21. With listening to the Word of God and reflecting on it, we ought to transform our parishes, making room for solidarity particularly with those who are truly poor, weak and in need. At the same time there is need to enter into dialogue with the surrounding culture in order to promote inculturation of the faith, which is one of the great challenges for today's world. It is important that there be vitality in our preaching and that it be pertinent to the circumstances. Above all, there is need to clothe proclamation of the gospel with catechesis and education in the faith at all levels, which is a help to deepening it.

2. Liturgical ministry

22. The Liturgy is the Word of God celebrated in hope after having welcomed it through faith and the commitment to live and express it in a love that is concrete and effective. Liturgical celebration, when it is carried out and lived in an authentic manner, with a keen participation on the part of believers, can have a stronger evangelizing effect and impact than many words and discourses. The liturgy is the privileged moment of parochial community and an irreplaceable means of communion and participation. For this reason, it is essential to prepare the celebration with care, make every effort to be welcoming, to foster the expressive strength of the gestures and signs. There is need to pay attention to language, the homily, the singing, the various introductions, in such a way that they respond better to the feelings, concerns and anxieties of today's people.

23. From the liturgical viewpoint there is need to emphasise the parish as a community of believers, who have precise names and faces and who gather together around the Eucharist. In celebrating the Eucharist, the authentic essence of parish community should be discovered as it is evangelizing in itself and has impact on the world of those who are alienated or indifferent. The parish is not principally a structure, a territory, buildings. Rather, it is God's family, a faith community celebrating the sacraments, particularly the Eucharist and the sacrament of reconciliation.

24. Our liturgical celebrations should have a Carmelite flavour to them enabling the individual members and the community to experience God's presence. Using moments for silence and reflection, our liturgy should encourage friendly conversation with the Lord in everyone taking part.

3. The ministry of building community

25. The new Code of Canon Law presents the parish as "a definite community of the Christian faithful established on a stable basis within a particular church; the pastoral care of the parish is entrusted to a pastor as its own shepherd under the authority of the diocesan bishop"(11). From the viewpoint of an ecclesiology of communion, the parish is, principally, an experience of communion. What stands out is its community and personal character rather than its territorial nature. The parish is the place of families, basic communities, various movements, groups and associations. It is a community of communities. Ecclesial communion, while always preserving its universal dimension, finds its most visible and immediate expression in the parish.
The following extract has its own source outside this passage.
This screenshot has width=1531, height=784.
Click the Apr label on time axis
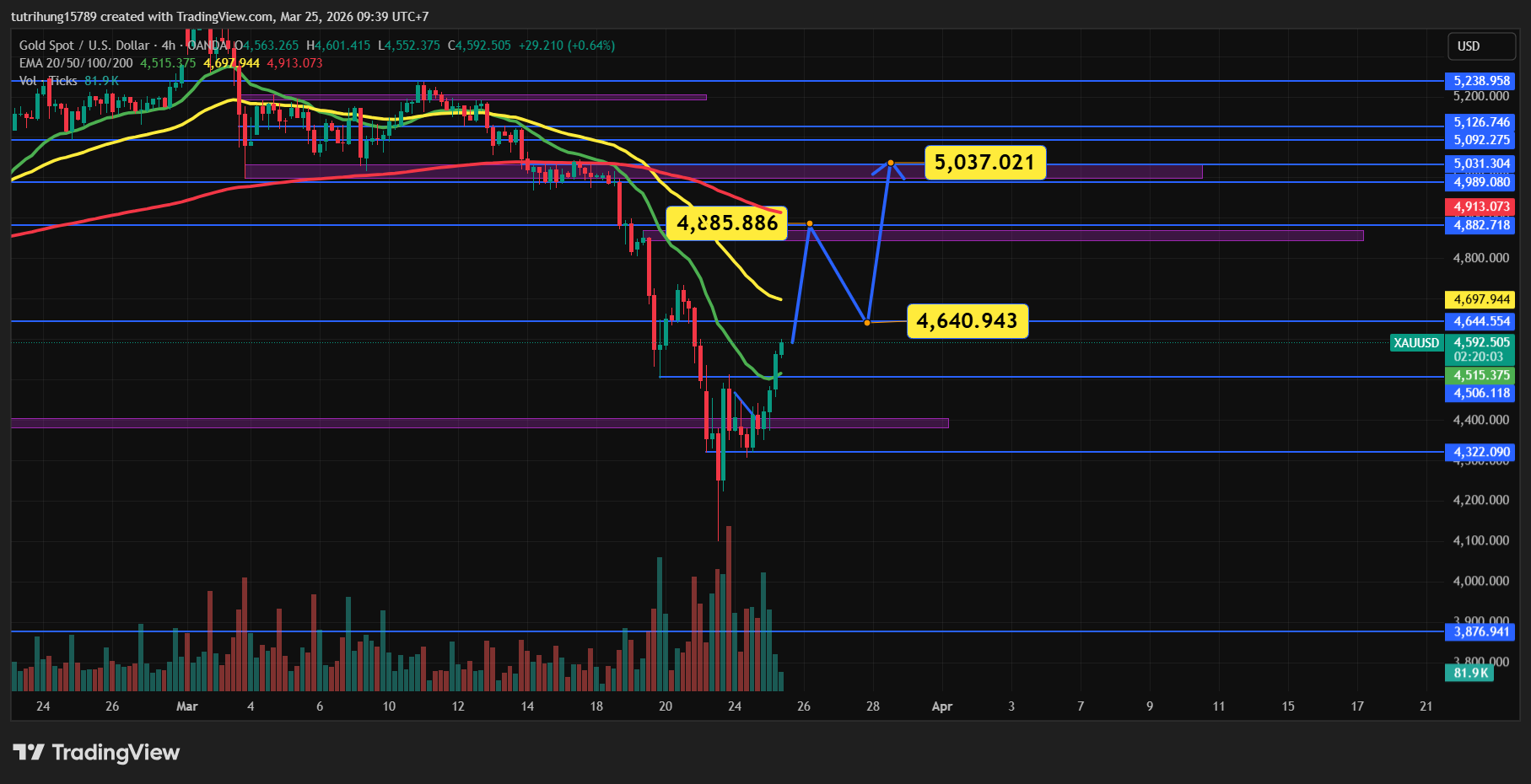point(941,706)
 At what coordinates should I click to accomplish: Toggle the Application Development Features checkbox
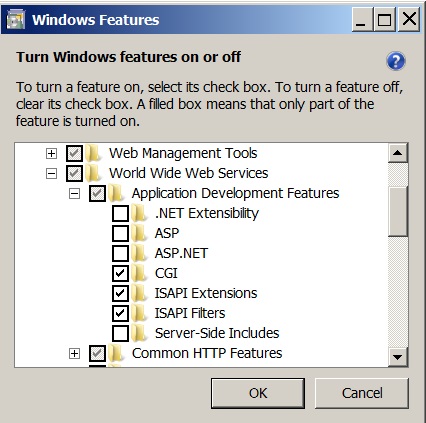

It is the same Church which is alive in the midst of the houses of its sons and daughters. The parish is not primarily an administrative centre for roles and rites. It is first of all a centre for interpersonal animation within the community.

26. If parish apostolate demands that fundamental attention is given to constructing ecclesial community, the presence of Teresian Carmelites in a parish has to be eminently community oriented. The whole community has to be committed to animating the parish. Individual efforts, isolated, without coordination, lose the strength of unity and fraternal witness. Each friar ought to take part in serving the religious and parish community, with the individuality of his own personal charism.

27. The parish is a rather ample structure to enable an authentic community living of the faith. On the other hand, parish structure does not sufficiently attend to all the needs of the believers. They need an intense community life, providing experience, enabling sharing of the faith. For this it is necessary to encourage the creation of small ecclesial communities. Among those which should be taken into consideration are Secular Carmel and other Carmelite groups who live in communion of faith, meditating on God's Word, and committed to gospel love. Our communities ought to be open to sharing their own life, charism and spirituality with the laity, in order to form parishes carrying a Carmelite stamp.

28. It is urgent to have religious-lay dialogue. For this, there is need to establish in our parishes channels for collaboration and co-responsibility in the pastoral, evangelizing and administrative areas of the parish. Openness to non-ordained ministries facilitates communion and subsidiarily.

4. The ministry of spirituality

29. The post-synodal document Vita consecrata invites Institutes of Consecrated Life "courageously to propose anew the enterprising initiative, creativity and holiness of their founders and foundresses in response to the signs of the times emerging in today's world. This invitation is first of all a call to perseverance on the path of holiness in the midst of the material and spiritual difficulties of daily life"(12). "In the Carmel of Teresa and St John this historical dynamism of the charism has been incarnated and enriched by the sanctity of so many of our brothers and sisters who, in various eras and places, were a living testimony of this gift transmitted to our Order, which they converted into a silent and eloquent basis for an authentic creative fidelity....It is urgent that the spiritual life must therefore have first place in the programme of Families of consecrated life, in such a way that every Institute and community will be a school of true evangelical spirituality"(13).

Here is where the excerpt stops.